Salta no tiene uno de los niveles presupuestarios más bajos en el país sino que se ubica un poco más abajo de la media nacional. Igualmente, las partidas resultan insuficientes porque la provincia tiene un nivel de litigiosidad altísimo que ronda los 150.000 nuevos asuntos judiciales por año.

Sin embargo, hay que destacar el esfuerzo que ha hecho para la construcción de la Ciudad Judicial y de la Alcaidía, que resolvió en gran parte el hacinamiento de los sitios de detención.

¿Qué opina sobre el pedido de pena de muerte por parte de algunas personas del ambiente artístico?

La pena de muerte es inaceptable. En primer lugar porque la Justicia, como toda actividad humana, puede errar. Esto en cualquier asunto se corrige con un recurso de apelación o de revisión que, aunque tardío, puede remediar el asunto. El yerro en la pena de muerte no tiene reparación.

La pena de muerte tampoco es útil porque, lejos de disminuir los delitos violentos, hizo que se incrementaran en países que la aplicaron. Esto es lógico porque, a la violencia reinante, se le suma esta violencia extrema del Estado. El Estado no puede responder al crimen cometiendo otro crimen.

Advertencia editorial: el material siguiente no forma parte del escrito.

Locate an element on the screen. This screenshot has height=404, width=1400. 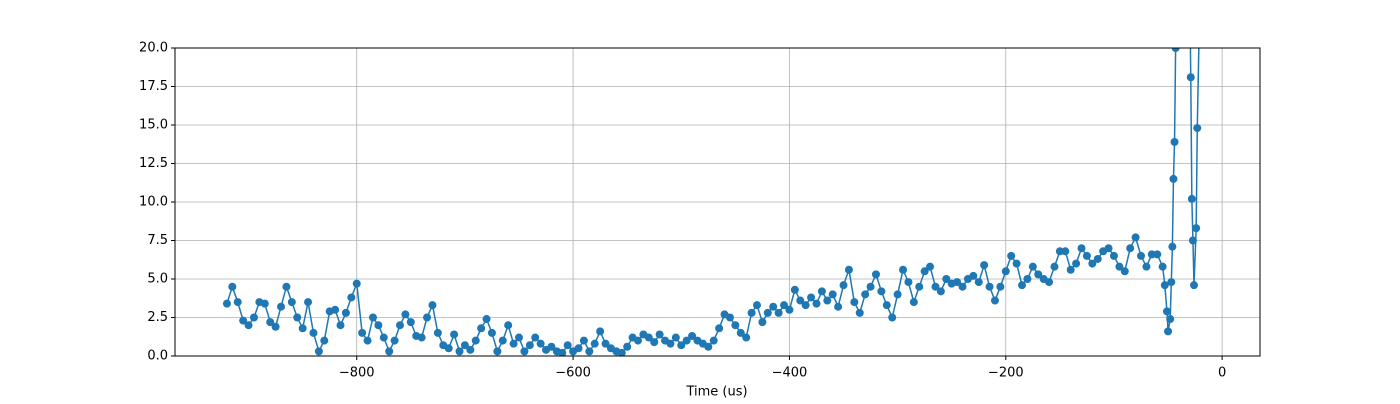
y-tick-label: 10.0 is located at coordinates (154, 202). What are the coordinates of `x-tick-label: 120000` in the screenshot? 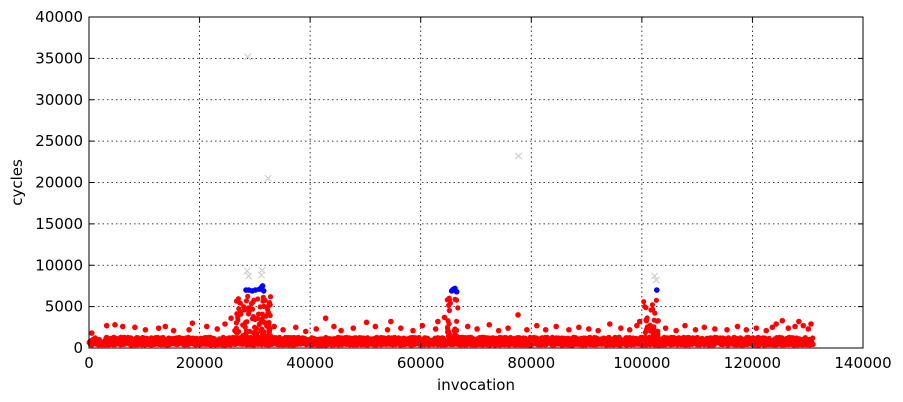 It's located at (752, 363).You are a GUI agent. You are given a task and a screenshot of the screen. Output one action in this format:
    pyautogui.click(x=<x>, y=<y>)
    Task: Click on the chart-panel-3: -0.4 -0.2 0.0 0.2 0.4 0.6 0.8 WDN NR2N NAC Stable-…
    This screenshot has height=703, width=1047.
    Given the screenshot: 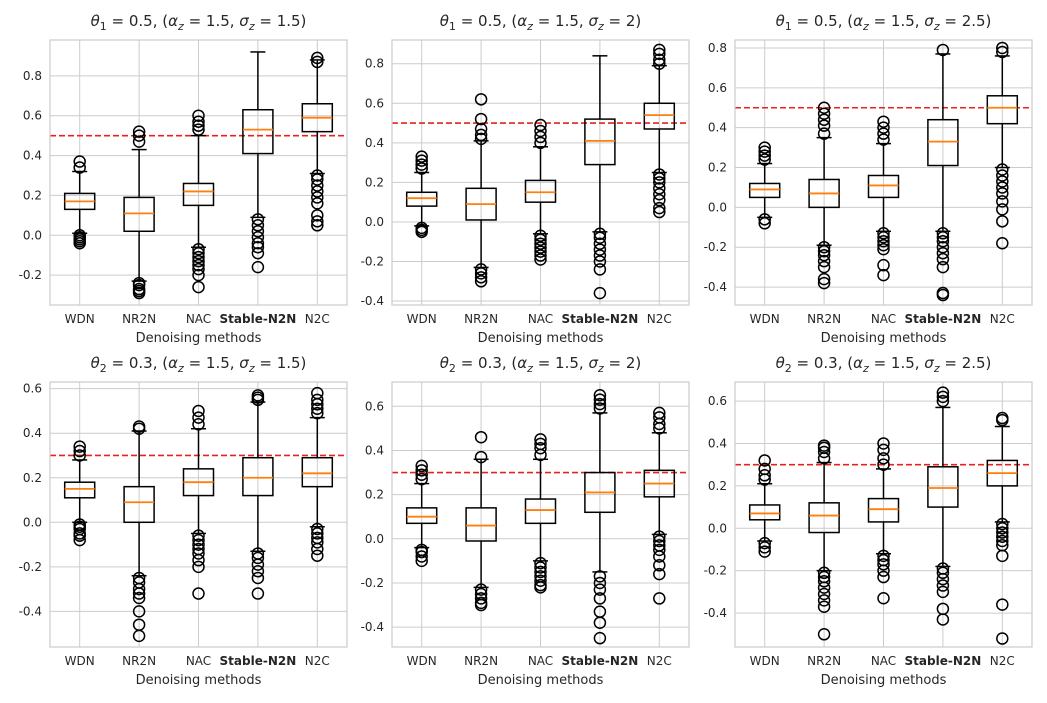 What is the action you would take?
    pyautogui.click(x=868, y=179)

Por otra parte, en Argentina, la Constitución y los Tratados sobre Derechos Humanos, incorporados con rango constitucional, la impiden.

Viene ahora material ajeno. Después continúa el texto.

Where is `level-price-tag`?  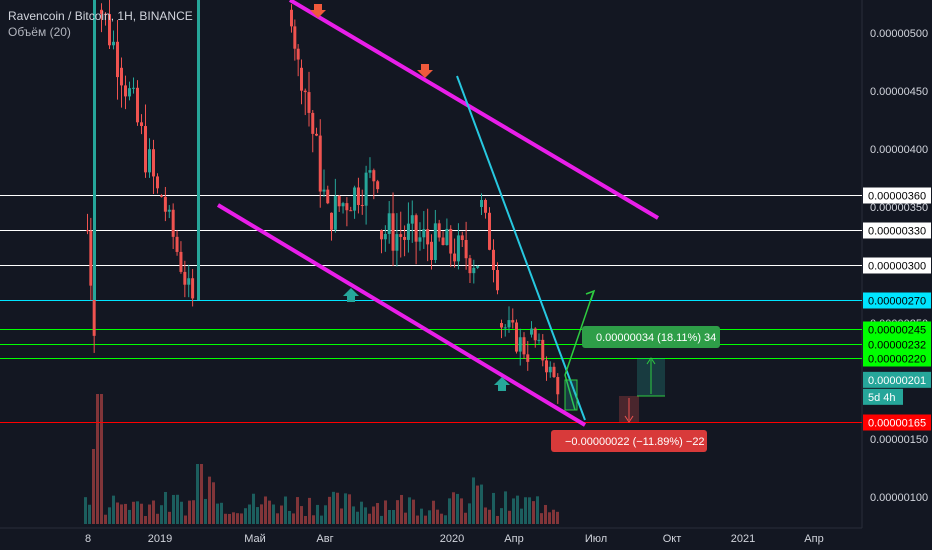 level-price-tag is located at coordinates (897, 358). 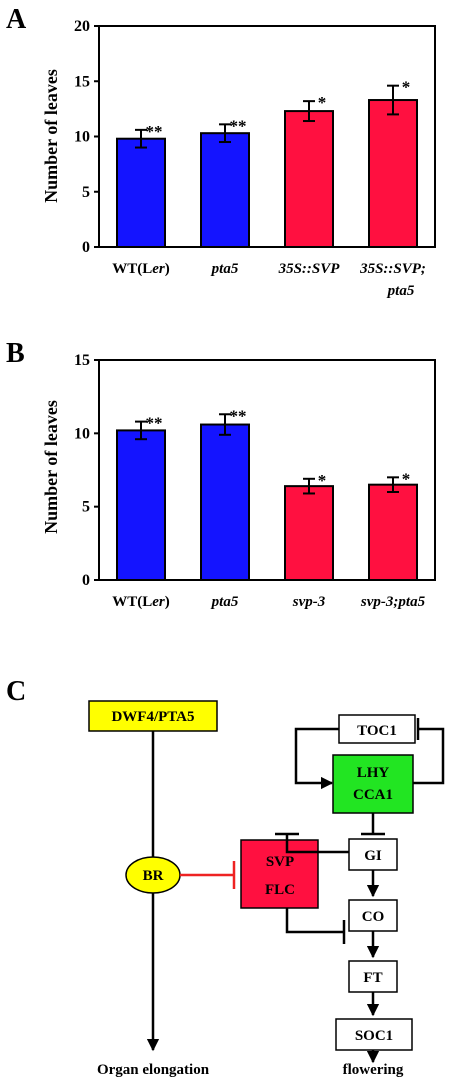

Entiendo que esta petición se explique desde el dolor de una víctima pero no que se levante desde el rol y la responsabilidad social que tienen quienes forman opinión pública, como el caso de los comunicadores sociales y periodistas. Creo que lo dicen desde la impotencia y desde la ignorancia.

El tema penal es uno de los más complejos y su solución nunca puede ser ni coyuntural ni mágica. La respuesta debe ser inteligente y contar con el compromiso de los tres poderes y la participación popular. Me parece que debemos empezar por un pacto cívico convocado desde el Estado.